HOW TO COMPLETE THIS TASK | Go through the data below and return each line where the string "computer" appears.

#### RECORD EXCERPTS ####

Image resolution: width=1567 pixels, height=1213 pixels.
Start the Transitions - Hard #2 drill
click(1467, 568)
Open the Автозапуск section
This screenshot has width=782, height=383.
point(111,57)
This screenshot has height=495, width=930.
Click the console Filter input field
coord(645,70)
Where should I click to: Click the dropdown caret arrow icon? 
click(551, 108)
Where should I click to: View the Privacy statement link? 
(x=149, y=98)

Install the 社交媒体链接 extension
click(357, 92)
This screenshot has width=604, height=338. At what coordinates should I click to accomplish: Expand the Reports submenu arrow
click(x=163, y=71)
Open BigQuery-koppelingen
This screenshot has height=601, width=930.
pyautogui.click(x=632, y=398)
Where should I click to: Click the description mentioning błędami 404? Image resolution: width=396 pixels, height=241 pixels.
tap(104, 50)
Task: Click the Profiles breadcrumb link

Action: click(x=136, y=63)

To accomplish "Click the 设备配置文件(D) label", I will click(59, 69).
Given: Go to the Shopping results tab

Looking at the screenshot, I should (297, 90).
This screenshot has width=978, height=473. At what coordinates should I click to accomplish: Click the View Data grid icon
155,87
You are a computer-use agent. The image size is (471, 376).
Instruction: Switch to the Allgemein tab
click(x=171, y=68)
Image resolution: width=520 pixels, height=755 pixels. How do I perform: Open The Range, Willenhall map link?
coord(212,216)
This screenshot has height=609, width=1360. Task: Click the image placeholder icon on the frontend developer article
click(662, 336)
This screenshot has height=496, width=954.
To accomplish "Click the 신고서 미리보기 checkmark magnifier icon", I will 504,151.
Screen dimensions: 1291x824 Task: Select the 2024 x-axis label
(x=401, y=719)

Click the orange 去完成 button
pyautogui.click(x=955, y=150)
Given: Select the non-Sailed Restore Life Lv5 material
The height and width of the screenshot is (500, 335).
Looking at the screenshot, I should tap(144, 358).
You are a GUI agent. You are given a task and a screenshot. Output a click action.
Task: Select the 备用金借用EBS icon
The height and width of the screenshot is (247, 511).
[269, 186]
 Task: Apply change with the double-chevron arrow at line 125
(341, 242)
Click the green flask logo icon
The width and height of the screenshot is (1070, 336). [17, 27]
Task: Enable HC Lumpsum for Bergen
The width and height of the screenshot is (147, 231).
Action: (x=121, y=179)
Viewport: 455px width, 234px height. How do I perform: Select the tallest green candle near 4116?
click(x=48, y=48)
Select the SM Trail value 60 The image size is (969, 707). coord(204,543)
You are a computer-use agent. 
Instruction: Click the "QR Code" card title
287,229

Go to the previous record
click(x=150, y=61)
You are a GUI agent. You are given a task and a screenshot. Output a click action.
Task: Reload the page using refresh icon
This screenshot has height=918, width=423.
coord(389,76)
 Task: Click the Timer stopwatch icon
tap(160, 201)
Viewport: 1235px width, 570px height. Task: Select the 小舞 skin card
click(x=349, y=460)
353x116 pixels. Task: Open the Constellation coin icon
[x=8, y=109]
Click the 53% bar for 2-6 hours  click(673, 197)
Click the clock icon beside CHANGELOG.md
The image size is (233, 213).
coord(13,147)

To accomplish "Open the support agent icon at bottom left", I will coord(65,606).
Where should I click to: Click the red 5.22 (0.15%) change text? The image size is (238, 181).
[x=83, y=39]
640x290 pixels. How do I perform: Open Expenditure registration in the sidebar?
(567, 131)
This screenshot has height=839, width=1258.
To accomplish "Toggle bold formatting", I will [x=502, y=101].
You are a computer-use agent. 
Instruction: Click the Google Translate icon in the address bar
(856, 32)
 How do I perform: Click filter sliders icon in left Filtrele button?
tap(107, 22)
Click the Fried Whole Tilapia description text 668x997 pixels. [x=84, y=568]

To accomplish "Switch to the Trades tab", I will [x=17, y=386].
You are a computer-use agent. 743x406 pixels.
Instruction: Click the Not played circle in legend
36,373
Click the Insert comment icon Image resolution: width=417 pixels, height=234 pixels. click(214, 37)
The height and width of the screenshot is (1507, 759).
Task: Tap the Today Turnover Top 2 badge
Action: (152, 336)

####

WRITTEN ANSWER |
You are a computer-use agent. The image size is (471, 376).
You are a computer-use agent. 
You are a computer-use agent. 
You are a computer-use agent. 743x406 pixels.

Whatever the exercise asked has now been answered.